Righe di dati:
————————

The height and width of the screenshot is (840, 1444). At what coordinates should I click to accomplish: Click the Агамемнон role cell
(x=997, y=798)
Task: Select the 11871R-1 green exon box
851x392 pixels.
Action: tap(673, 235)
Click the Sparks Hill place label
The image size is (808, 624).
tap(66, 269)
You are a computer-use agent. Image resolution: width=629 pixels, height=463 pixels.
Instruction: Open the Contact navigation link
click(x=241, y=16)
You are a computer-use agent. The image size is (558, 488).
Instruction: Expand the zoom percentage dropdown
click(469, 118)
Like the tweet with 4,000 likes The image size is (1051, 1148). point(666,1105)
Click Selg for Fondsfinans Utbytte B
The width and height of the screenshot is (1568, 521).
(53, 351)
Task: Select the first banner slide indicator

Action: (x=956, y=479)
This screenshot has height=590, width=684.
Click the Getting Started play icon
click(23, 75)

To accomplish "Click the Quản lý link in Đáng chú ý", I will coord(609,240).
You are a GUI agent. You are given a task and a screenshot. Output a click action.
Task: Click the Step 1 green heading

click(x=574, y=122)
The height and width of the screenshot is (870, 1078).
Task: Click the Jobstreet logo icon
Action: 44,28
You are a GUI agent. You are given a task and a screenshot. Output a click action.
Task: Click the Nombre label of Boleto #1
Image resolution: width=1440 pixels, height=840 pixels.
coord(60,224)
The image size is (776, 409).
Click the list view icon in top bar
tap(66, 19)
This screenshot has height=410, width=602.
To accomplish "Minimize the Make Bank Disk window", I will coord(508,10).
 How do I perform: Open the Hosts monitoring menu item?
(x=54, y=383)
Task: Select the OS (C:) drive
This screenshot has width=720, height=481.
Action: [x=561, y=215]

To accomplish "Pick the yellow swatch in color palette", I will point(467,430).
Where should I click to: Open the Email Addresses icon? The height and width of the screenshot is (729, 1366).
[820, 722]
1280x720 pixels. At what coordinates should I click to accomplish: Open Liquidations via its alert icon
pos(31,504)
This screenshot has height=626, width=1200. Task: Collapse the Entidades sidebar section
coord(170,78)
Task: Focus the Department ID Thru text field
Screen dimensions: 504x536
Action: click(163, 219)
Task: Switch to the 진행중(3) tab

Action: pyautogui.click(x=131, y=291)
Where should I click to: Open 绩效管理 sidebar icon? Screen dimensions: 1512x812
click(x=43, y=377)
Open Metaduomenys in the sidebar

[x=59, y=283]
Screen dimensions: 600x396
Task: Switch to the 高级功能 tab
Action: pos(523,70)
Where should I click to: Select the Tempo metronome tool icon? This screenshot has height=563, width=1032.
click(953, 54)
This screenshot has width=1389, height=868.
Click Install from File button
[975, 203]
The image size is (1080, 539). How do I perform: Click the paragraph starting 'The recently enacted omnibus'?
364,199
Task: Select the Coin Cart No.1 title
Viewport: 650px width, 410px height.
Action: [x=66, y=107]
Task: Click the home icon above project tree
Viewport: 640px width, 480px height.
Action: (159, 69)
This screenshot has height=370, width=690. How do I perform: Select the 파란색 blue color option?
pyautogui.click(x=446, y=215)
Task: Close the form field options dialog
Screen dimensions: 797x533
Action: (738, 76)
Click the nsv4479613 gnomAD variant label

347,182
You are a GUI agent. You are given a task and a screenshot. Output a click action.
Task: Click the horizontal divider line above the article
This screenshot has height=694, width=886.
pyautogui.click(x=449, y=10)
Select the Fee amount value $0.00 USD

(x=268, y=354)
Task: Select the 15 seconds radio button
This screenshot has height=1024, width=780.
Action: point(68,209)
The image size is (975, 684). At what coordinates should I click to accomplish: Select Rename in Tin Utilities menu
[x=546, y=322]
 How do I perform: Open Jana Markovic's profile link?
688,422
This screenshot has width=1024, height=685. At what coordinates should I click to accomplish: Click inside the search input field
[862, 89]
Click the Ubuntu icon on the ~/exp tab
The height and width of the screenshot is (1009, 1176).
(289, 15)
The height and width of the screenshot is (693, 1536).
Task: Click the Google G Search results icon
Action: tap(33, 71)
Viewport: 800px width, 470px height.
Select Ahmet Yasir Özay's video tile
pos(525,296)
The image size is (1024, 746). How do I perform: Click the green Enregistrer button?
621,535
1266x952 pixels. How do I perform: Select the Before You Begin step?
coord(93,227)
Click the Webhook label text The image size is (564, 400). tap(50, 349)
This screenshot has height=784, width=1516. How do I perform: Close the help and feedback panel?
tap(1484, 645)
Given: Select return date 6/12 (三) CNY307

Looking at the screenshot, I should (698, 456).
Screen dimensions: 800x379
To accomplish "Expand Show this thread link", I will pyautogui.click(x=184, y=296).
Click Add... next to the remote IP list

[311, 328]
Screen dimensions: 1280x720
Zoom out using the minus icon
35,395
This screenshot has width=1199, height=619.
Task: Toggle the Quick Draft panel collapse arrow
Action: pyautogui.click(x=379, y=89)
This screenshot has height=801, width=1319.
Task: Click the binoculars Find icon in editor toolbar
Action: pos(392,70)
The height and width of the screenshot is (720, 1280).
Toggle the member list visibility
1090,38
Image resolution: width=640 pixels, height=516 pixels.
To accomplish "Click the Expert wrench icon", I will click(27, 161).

————————

Compito scritto » Aggiungi 83 a ogni coordinata di clic nella parte dei dati che va dall'inizio fino alla riga che contiene "click(x=241, y=16)", compresa. Riscrivi quelle righe per intero, senza tralasciare nulla.

Risultato dell'esercizio »
The height and width of the screenshot is (840, 1444). At what coordinates should I click to accomplish: Click the Агамемнон role cell
(x=1080, y=881)
Task: Select the 11871R-1 green exon box
851x392 pixels.
Action: tap(756, 318)
Click the Sparks Hill place label
The image size is (808, 624).
tap(149, 352)
You are a computer-use agent. Image resolution: width=629 pixels, height=463 pixels.
Instruction: Open the Contact navigation link
click(x=324, y=99)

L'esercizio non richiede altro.